Given problem
Convert every line of the data below into a Markdown table with the columns "Row" and "Entry," giving each line a row number and omitting blank lines.

Material for this task
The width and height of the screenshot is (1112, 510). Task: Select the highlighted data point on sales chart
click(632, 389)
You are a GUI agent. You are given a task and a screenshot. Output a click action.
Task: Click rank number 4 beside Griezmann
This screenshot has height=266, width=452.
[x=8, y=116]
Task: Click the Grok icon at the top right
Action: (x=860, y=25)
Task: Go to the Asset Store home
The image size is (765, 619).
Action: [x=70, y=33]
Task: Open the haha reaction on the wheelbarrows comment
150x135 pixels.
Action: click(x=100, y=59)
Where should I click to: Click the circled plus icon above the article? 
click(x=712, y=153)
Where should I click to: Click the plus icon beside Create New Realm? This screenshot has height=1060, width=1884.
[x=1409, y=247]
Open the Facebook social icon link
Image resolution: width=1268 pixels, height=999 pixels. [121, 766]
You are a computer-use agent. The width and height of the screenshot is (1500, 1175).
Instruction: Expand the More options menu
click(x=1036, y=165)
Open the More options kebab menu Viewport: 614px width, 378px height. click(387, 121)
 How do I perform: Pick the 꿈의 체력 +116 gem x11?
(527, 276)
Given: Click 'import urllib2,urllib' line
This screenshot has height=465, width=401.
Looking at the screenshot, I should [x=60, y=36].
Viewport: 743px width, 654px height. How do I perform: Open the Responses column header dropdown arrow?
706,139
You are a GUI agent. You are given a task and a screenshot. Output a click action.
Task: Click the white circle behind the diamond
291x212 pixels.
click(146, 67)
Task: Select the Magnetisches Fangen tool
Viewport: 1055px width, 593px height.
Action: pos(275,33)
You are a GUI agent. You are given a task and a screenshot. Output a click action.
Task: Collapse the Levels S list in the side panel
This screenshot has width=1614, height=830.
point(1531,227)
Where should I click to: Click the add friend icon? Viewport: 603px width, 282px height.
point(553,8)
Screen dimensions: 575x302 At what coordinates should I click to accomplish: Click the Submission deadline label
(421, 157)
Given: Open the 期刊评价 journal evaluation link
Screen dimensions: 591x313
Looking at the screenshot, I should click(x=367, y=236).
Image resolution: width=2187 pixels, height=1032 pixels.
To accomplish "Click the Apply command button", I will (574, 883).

Exercise answer
| Row | Entry |
|---|---|
| 1 | The width and height of the screenshot is (1112, 510). Task: Select the highlighted data point on sales chart |
| 2 | click(632, 389) |
| 3 | You are a GUI agent. You are given a task and a screenshot. Output a click action. |
| 4 | Task: Click rank number 4 beside Griezmann |
| 5 | This screenshot has height=266, width=452. |
| 6 | [x=8, y=116] |
| 7 | Task: Click the Grok icon at the top right |
| 8 | Action: (x=860, y=25) |
| 9 | Task: Go to the Asset Store home |
| 10 | The image size is (765, 619). |
| 11 | Action: [x=70, y=33] |
| 12 | Task: Open the haha reaction on the wheelbarrows comment |
| 13 | 150x135 pixels. |
| 14 | Action: click(x=100, y=59) |
| 15 | Where should I click to: Click the circled plus icon above the article?  |
| 16 | click(x=712, y=153) |
| 17 | Where should I click to: Click the plus icon beside Create New Realm? This screenshot has height=1060, width=1884. |
| 18 | [x=1409, y=247] |
| 19 | Open the Facebook social icon link |
| 20 | Image resolution: width=1268 pixels, height=999 pixels. [121, 766] |
| 21 | You are a computer-use agent. The width and height of the screenshot is (1500, 1175). |
| 22 | Instruction: Expand the More options menu |
| 23 | click(x=1036, y=165) |
| 24 | Open the More options kebab menu Viewport: 614px width, 378px height. click(387, 121) |
| 25 |  How do I perform: Pick the 꿈의 체력 +116 gem x11? |
| 26 | (527, 276) |
| 27 | Given: Click 'import urllib2,urllib' line |
| 28 | This screenshot has height=465, width=401. |
| 29 | Looking at the screenshot, I should [x=60, y=36]. |
| 30 | Viewport: 743px width, 654px height. How do I perform: Open the Responses column header dropdown arrow? |
| 31 | 706,139 |
| 32 | You are a GUI agent. You are given a task and a screenshot. Output a click action. |
| 33 | Task: Click the white circle behind the diamond |
| 34 | 291x212 pixels. |
| 35 | click(146, 67) |
| 36 | Task: Select the Magnetisches Fangen tool |
| 37 | Viewport: 1055px width, 593px height. |
| 38 | Action: pos(275,33) |
| 39 | You are a GUI agent. You are given a task and a screenshot. Output a click action. |
| 40 | Task: Collapse the Levels S list in the side panel |
| 41 | This screenshot has width=1614, height=830. |
| 42 | point(1531,227) |
| 43 | Where should I click to: Click the add friend icon? Viewport: 603px width, 282px height. |
| 44 | point(553,8) |
| 45 | Screen dimensions: 575x302 At what coordinates should I click to accomplish: Click the Submission deadline label |
| 46 | (421, 157) |
| 47 | Given: Open the 期刊评价 journal evaluation link |
| 48 | Screen dimensions: 591x313 |
| 49 | Looking at the screenshot, I should click(x=367, y=236). |
| 50 | Image resolution: width=2187 pixels, height=1032 pixels. |
| 51 | To accomplish "Click the Apply command button", I will (574, 883). |